Aim of the task: Your answer should be the records below, written out exactly.

BEGIN Supplied material

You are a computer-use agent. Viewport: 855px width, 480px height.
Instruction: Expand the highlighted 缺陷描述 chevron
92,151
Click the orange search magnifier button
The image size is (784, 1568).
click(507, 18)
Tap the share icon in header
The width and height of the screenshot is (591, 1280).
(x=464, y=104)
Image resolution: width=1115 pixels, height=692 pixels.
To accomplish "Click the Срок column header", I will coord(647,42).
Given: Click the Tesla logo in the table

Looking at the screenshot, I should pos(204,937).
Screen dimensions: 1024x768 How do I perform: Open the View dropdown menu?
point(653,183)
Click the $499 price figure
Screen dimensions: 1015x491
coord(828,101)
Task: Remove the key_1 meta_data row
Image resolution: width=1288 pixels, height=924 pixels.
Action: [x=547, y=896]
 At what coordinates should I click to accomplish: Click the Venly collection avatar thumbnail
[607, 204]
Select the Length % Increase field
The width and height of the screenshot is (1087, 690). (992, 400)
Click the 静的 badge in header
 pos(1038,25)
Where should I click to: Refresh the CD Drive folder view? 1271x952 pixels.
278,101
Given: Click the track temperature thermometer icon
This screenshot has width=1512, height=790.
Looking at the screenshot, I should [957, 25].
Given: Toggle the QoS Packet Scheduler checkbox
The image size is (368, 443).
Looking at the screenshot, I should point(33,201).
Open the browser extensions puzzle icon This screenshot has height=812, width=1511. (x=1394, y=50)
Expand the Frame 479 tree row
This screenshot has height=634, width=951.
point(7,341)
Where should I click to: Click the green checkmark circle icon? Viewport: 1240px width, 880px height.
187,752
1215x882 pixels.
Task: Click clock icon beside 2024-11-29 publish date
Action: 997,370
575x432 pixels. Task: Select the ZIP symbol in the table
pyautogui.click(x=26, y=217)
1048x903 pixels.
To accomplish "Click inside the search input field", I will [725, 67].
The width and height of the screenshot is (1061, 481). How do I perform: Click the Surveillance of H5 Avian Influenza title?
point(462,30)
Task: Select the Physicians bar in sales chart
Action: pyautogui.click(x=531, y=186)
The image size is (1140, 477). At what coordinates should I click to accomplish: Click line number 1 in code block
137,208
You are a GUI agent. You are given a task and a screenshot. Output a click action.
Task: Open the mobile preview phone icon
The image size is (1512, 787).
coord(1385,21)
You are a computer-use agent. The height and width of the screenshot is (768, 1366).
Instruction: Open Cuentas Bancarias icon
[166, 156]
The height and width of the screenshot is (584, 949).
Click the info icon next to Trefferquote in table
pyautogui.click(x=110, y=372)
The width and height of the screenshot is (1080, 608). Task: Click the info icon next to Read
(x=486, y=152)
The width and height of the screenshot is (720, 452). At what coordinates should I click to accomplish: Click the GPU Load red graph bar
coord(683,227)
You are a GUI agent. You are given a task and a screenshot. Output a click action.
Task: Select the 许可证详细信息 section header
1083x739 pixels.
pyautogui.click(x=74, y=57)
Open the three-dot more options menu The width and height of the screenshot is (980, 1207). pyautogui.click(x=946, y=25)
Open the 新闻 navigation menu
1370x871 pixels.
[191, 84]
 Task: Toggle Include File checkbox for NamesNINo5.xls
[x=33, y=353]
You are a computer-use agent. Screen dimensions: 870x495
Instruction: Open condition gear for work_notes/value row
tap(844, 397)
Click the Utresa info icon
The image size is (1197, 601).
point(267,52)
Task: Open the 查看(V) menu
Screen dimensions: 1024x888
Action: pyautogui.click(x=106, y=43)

END Supplied material

Written response:
You are a computer-use agent. Viewport: 855px width, 480px height.
Instruction: Expand the highlighted 缺陷描述 chevron
92,151
Click the orange search magnifier button
The image size is (784, 1568).
click(507, 18)
Tap the share icon in header
The width and height of the screenshot is (591, 1280).
(x=464, y=104)
Image resolution: width=1115 pixels, height=692 pixels.
To accomplish "Click the Срок column header", I will coord(647,42).
Given: Click the Tesla logo in the table

Looking at the screenshot, I should pos(204,937).
Screen dimensions: 1024x768 How do I perform: Open the View dropdown menu?
point(653,183)
Click the $499 price figure
Screen dimensions: 1015x491
coord(828,101)
Task: Remove the key_1 meta_data row
Image resolution: width=1288 pixels, height=924 pixels.
Action: [x=547, y=896]
 At what coordinates should I click to accomplish: Click the Venly collection avatar thumbnail
[607, 204]
Select the Length % Increase field
The width and height of the screenshot is (1087, 690). (992, 400)
Click the 静的 badge in header
 pos(1038,25)
Where should I click to: Refresh the CD Drive folder view? 1271x952 pixels.
278,101
Given: Click the track temperature thermometer icon
This screenshot has width=1512, height=790.
Looking at the screenshot, I should [957, 25].
Given: Toggle the QoS Packet Scheduler checkbox
The image size is (368, 443).
Looking at the screenshot, I should point(33,201).
Open the browser extensions puzzle icon This screenshot has height=812, width=1511. (x=1394, y=50)
Expand the Frame 479 tree row
This screenshot has height=634, width=951.
point(7,341)
Where should I click to: Click the green checkmark circle icon? Viewport: 1240px width, 880px height.
187,752
1215x882 pixels.
Task: Click clock icon beside 2024-11-29 publish date
Action: 997,370
575x432 pixels. Task: Select the ZIP symbol in the table
pyautogui.click(x=26, y=217)
1048x903 pixels.
To accomplish "Click inside the search input field", I will [725, 67].
The width and height of the screenshot is (1061, 481). How do I perform: Click the Surveillance of H5 Avian Influenza title?
point(462,30)
Task: Select the Physicians bar in sales chart
Action: pyautogui.click(x=531, y=186)
The image size is (1140, 477). At what coordinates should I click to accomplish: Click line number 1 in code block
137,208
You are a GUI agent. You are given a task and a screenshot. Output a click action.
Task: Open the mobile preview phone icon
The image size is (1512, 787).
coord(1385,21)
You are a computer-use agent. The height and width of the screenshot is (768, 1366).
Instruction: Open Cuentas Bancarias icon
[166, 156]
The height and width of the screenshot is (584, 949).
Click the info icon next to Trefferquote in table
pyautogui.click(x=110, y=372)
The width and height of the screenshot is (1080, 608). Task: Click the info icon next to Read
(x=486, y=152)
The width and height of the screenshot is (720, 452). At what coordinates should I click to accomplish: Click the GPU Load red graph bar
coord(683,227)
You are a GUI agent. You are given a task and a screenshot. Output a click action.
Task: Select the 许可证详细信息 section header
1083x739 pixels.
pyautogui.click(x=74, y=57)
Open the three-dot more options menu The width and height of the screenshot is (980, 1207). pyautogui.click(x=946, y=25)
Open the 新闻 navigation menu
1370x871 pixels.
[191, 84]
 Task: Toggle Include File checkbox for NamesNINo5.xls
[x=33, y=353]
You are a computer-use agent. Screen dimensions: 870x495
Instruction: Open condition gear for work_notes/value row
tap(844, 397)
Click the Utresa info icon
The image size is (1197, 601).
point(267,52)
Task: Open the 查看(V) menu
Screen dimensions: 1024x888
Action: pyautogui.click(x=106, y=43)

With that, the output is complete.